A third weakness is the relatively poor marketing efforts of Chilean product groups. Adolfo Cadiz, managing director of PTC Chile, a firm that focuses on supporting Chilean seafood and wine importers, says that domestic firms are poorly positioned to compete with countries that push their products through rigorous image development campaigns.
"Our main competitors in wine are from Australia, New Zealand, South Africa and the US. They work together and they have more resources to develop their country’s image as a winemaker," said Cadiz. "The Chilean vineyards don’t necessarily do that. Not all Chilean companies are willing to invest in the future. They want the cash-flow today."
The problem is not limited to the wine industry. Cadiz notes that while Chilean olive oil is premium-class, it is Spain that runs ads on Chinese municipal buses promoting the country as an olive oil producer. The result is that Chile, as a brand, remains relatively unknown among Chinese consumers.

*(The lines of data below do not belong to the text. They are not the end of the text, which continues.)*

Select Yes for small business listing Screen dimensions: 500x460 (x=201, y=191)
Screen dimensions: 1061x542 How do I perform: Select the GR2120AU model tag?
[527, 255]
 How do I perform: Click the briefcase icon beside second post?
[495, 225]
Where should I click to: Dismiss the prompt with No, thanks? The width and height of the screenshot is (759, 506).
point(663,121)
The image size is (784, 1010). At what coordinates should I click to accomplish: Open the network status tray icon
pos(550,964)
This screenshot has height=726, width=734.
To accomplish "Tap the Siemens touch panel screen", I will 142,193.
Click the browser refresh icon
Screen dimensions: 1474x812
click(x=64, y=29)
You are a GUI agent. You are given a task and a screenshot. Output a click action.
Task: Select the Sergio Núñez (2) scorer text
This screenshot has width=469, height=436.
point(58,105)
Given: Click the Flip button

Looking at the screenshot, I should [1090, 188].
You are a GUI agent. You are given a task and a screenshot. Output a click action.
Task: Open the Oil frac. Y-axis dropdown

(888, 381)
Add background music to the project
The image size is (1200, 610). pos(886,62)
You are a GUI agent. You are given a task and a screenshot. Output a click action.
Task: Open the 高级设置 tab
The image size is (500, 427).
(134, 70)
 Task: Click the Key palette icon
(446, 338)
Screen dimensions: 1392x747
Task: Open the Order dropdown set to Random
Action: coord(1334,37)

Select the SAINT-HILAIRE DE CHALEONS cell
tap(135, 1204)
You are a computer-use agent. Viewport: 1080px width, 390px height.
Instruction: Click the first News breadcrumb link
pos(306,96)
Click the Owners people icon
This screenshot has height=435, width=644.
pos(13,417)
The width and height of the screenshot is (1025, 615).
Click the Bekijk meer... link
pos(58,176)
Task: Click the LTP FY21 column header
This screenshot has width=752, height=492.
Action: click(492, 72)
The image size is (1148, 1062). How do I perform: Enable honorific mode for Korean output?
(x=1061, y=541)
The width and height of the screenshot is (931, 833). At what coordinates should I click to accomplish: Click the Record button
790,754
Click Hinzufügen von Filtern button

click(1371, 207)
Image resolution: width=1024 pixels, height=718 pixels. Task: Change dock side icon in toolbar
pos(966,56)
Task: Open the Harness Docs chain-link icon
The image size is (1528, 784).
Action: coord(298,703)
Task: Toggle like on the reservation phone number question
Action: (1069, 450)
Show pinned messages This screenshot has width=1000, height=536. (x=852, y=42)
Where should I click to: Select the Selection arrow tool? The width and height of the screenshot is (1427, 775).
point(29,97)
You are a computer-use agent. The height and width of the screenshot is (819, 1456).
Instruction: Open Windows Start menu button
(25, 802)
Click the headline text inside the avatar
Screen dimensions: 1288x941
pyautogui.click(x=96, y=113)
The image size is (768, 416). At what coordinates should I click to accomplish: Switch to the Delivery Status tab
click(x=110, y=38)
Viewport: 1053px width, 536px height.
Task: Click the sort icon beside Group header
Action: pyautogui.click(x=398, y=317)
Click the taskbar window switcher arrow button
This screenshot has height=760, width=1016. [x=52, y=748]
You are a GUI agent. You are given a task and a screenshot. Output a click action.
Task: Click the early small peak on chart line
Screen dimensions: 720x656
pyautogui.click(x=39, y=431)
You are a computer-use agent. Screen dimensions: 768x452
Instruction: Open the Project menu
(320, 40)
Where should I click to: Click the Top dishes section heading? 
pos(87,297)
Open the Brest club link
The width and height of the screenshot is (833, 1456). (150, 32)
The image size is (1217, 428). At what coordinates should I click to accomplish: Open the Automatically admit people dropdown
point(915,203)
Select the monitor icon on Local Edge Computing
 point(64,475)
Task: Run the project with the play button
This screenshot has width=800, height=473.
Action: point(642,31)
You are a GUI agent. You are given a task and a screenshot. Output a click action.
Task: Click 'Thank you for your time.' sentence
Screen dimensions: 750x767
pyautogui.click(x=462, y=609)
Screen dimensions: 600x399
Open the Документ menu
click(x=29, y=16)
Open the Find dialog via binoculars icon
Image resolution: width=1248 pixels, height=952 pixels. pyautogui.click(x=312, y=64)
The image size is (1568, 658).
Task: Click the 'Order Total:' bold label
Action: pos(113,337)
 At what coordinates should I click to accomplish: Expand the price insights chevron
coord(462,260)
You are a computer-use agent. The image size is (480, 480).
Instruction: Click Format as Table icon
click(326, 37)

Fortunately, progress has been made over the last couple of years. In 2009, the Chilean government entered into negotiations with Beijing over the country of origin issue and achieved a partial resolution, said Cañas of ProChile. Santiago is also pushing on sanitation approvals for Chilean agricultural products – which have not been easily acquired.
Tariff levels have now dropped noticeably according to their respective schedules, and Chilean exports have correspondingly increased in absolute terms. Between 2004 and 2008, food and wine exports rose by 83%, from US$181 million to US$332.9 million. Growth dipped slightly in 2009, but 2010 promises recovery. Chilean wines are gaining market share – and are also being shipped in liquid bulk for bottling here – while Chilean cherries are the most popular imported cherries in China.
Furthermore, the country hopes its big debut at the Shanghai Expo will finally make a dent in Chinese consumer consciousness for good.
Challenges ahead
Chilean exporters will continue to face challenges, both from better-funded and coordinated foreign competitors and from the local regulatory environment, which continues to erect de-facto barriers. Chilean milk, for example, is still struggling to enter the country after the melamine scandals.
"It is a big headache," said Aranda of The FoodLinks. "[Chinese authorities] are requiring a certificate of origin, a health certificate, a quality certificate and screening for toxic compound levels like nitrates. These laws existed before the scandals, but now they are very strictly enforcing them."
In addition, Chilean firms must learn how to navigate the fragmented nature of the Chinese food market, much of which is dominated by informal street-side wet markets where most local fruit is sold. This complicates distribution and quality control.
As to whether the country will ever be able to diversify away from copper, the answer lies in Beijing, not Santiago. If China continues to buy and stockpile copper, Chile will certainly continue to sell it. There are, after all, worse problems to have.